Queen Elizabeth Praying

Frontspiece to Christian Prayers (1569)



When Elizabeth became Queen in the November of 1558, it was widely believed that she would restore the Protestant faith in England. The persecution of Protestants during the short reign of her half-sister, Queen Mary I, had done much damage to the standing of Catholicism in the country and the number of Protestants was steadily increasing. Although Elizabeth had outwardly conformed to the Catholic faith during Mary's reign, inwardly she was a Protestant, having been raised in that faith, and was committed to it. Elizabeth's religious views were remarkably tolerant for the age in which she lived. While she had her own beliefs and convictions, she also believed in tolerating the views of others, and sincerely believed that Catholics and Protestants were basically of the same faith. "There is only one Christ, Jesus, one faith" she exclaimed later in her reign, "all else is a dispute over trifles." She also declared that she had "no desire to make windows into men's souls".

Throughout her reign, Elizabeth's main priority was the peace and stability of her realm. Her government only adopted a hardline against Catholics when Catholic extremists threatened this peace. Unfortunately for Elizabeth, however, many of her contemporaries did not share her views on toleration, and she was forced by circumstances to be harsher towards Catholics than she intended or wanted. Elizabeth's toleration of Catholics, and her refusal to make changes to the Church she established in 1559, has led some historians to doubt her commitment to her faith, even to assert that she was an atheist, but such views are mistaken. Elizabeth wanted her Church to appeal to both Catholics and Protestants, and did not want to move the Church in a more Protestant direction, thus making it more difficult for Catholics to accept the Church than it was already. The Church hierarchy, and traditional forms of worship, also suited the Queen's conservative taste. She had little sympathy with Protestant extremists who wanted to strip the Church of its finery, ban choral music, vestments and bell ringing, and liked her Church just the way it was.


Bishops' Bible

Elizabeth depicted with Christian virtues

Title Page of Bishops' Bible (1569)
Wiki Commons


Elizabethan hoped that by keeping the Church as it was, her people would become accustomed to it. She wanted her Church to be popular with her people, and for Catholicism to die out naturally as people turned to the religion she had established. In this she was largely successful. By 1603, the year of her death, the English were generally Protestant, and Catholics were in the minority.

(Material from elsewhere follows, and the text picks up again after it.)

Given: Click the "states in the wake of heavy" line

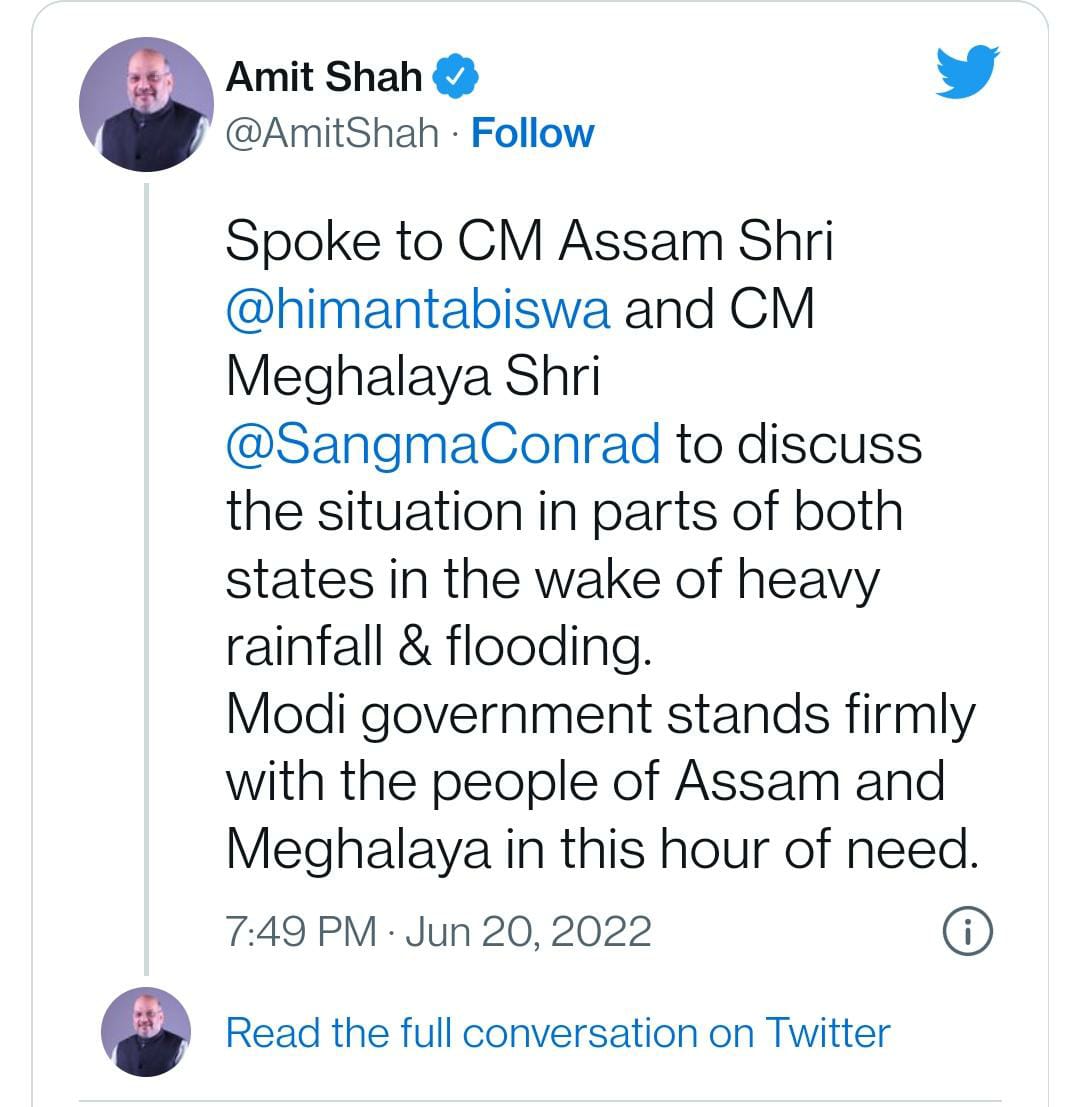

Elizabeth had her own private chapel in most of her palaces, and reputedly prayed there everyday. She saw herself as God's vessel on earth, and would pray to determine God's will so that he would reveal it to her, and she could implement it. Although Elizabeth's actual beliefs elude us, we are able to get an indication of them from her attitudes and gestures. Her chapels were conservative - the crucifix was displayed, and she also liked candles and music. She disliked long Protestant sermons, but also expressed displeasure at some Catholic rituals such as the elevation of the host, which implied that she rejected the Catholic belief of transubstantiation. She also did not really approve of the clergy marrying as she expressed on several occasions, but as this was an integral aspect of Protestantism, she had to accept it.

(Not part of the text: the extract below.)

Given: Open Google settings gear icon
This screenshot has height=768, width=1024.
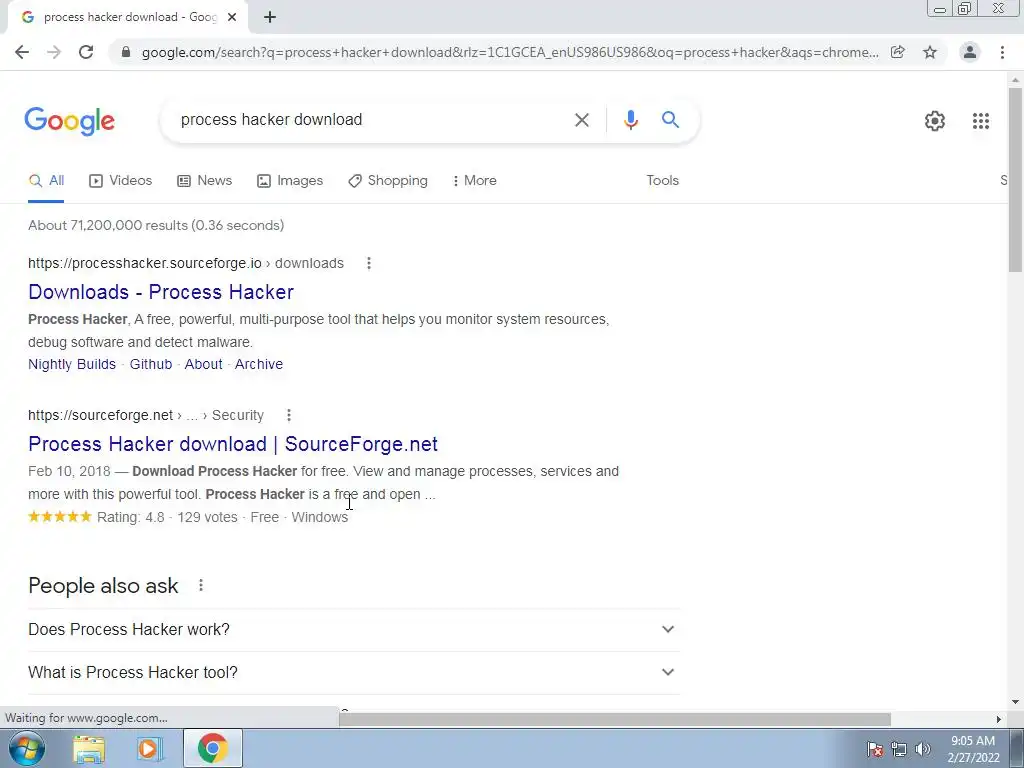Looking at the screenshot, I should pos(935,121).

A more personal indication of her beliefs are the prayers she wrote for her people, and the letters she wrote to her friends and relations. In these letters she often referred to God and the need to accept his will. In her prayers she also acknowledged her own faults and shortcomings. Elizabeth was by no means the perfect Protestant by the standards of many of her clergy - she swore terribly, using expressions that some thought were blasphemous, one of her favourite being "God's Death", and her sumptuous appearance was criticized by the more radical Protestants, known as "Puritans", who accused her of vanity and idolatry - but there is no reason to doubt that the Queen was a committed Protestant who took her faith seriously.